The Denver Post reports that Colorado regulators are drafting a new multimillion-dollar permitting system to crack down on five “toxic” air pollutants: benzene, formaldehyde, ethylene oxide, hexavalent chromium, and hydrogen sulfide. The Air Quality Control Commission has set health-based standards and now wants the General Assembly to authorize enforcement, with costs ranging from $3.7 million to $10.7 million annually.
And who pays for it? Not the broke legislature. Nope. Industry will pick up the tab through fees, which, of course, will roll downhill to consumers in the form of higher prices. Oil and gas producers, pipelines, utilities, and waste management outfits will be the first in the crosshairs.
The Bullet Point Brief
- Colorado regulators approved standards for five “air toxics” and now want a pricey new permit system to enforce them.
- The program could run $3.7M–$10.7M annually, requiring legislative approval despite a nearly $1B budget hole.
- Surprise! The state won’t fund it – industries will through fees, which translate to higher costs for everyday Coloradans.
- Oil and gas is the primary target, followed by pipelines, gas stations, utilities, and waste management.
- Advocates demand universal permitting: regulate every business possible, because “regulate harder” is always the answer.
My Bottom Line
Here we go again: Colorado’s bureaucrats crying “regulate harder” while taxpayers cry at the checkout line.

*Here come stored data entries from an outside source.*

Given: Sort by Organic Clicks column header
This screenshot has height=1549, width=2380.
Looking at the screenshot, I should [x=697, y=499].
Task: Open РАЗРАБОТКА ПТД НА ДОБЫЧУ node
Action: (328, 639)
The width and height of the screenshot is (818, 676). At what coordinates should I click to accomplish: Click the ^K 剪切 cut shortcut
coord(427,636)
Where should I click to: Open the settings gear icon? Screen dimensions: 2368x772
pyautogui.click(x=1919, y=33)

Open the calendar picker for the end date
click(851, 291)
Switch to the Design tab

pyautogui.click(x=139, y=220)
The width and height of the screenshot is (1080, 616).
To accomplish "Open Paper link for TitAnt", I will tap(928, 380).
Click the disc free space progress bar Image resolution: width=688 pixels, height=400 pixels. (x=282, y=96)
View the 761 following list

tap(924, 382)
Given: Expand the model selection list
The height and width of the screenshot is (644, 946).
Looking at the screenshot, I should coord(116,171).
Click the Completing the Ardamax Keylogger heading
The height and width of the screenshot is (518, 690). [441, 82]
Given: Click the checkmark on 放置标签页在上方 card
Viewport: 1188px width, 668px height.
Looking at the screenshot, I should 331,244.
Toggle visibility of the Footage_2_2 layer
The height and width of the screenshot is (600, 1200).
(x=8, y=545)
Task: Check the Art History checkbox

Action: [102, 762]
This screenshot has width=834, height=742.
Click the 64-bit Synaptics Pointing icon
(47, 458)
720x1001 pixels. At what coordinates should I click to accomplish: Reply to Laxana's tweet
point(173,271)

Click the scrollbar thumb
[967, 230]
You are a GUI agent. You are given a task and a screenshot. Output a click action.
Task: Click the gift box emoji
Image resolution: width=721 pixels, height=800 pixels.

The legislature has no money, but instead of tightening belts, they’re setting up a new program with millions in overhead and a guaranteed fee avalanche.
Make no mistake: these rules are aimed squarely at the industries that keep Colorado’s lights on and people employed. Oil and gas, utilities, pipelines – the lifeblood of our economy. The state’s answer? Choke them with paperwork until they either raise prices or pack up and leave.
Sooner or later, it gets too expensive, too laughable, and the jobs go poof. Colorado will pat itself on the back for “clean air” while families are left with pink slips and higher bills. Public health matters, sure. But when your solution is bloated regulation on industries that provide jobs, heat, and fuel, what you’re really protecting is Colorado’s reputation as a national joke.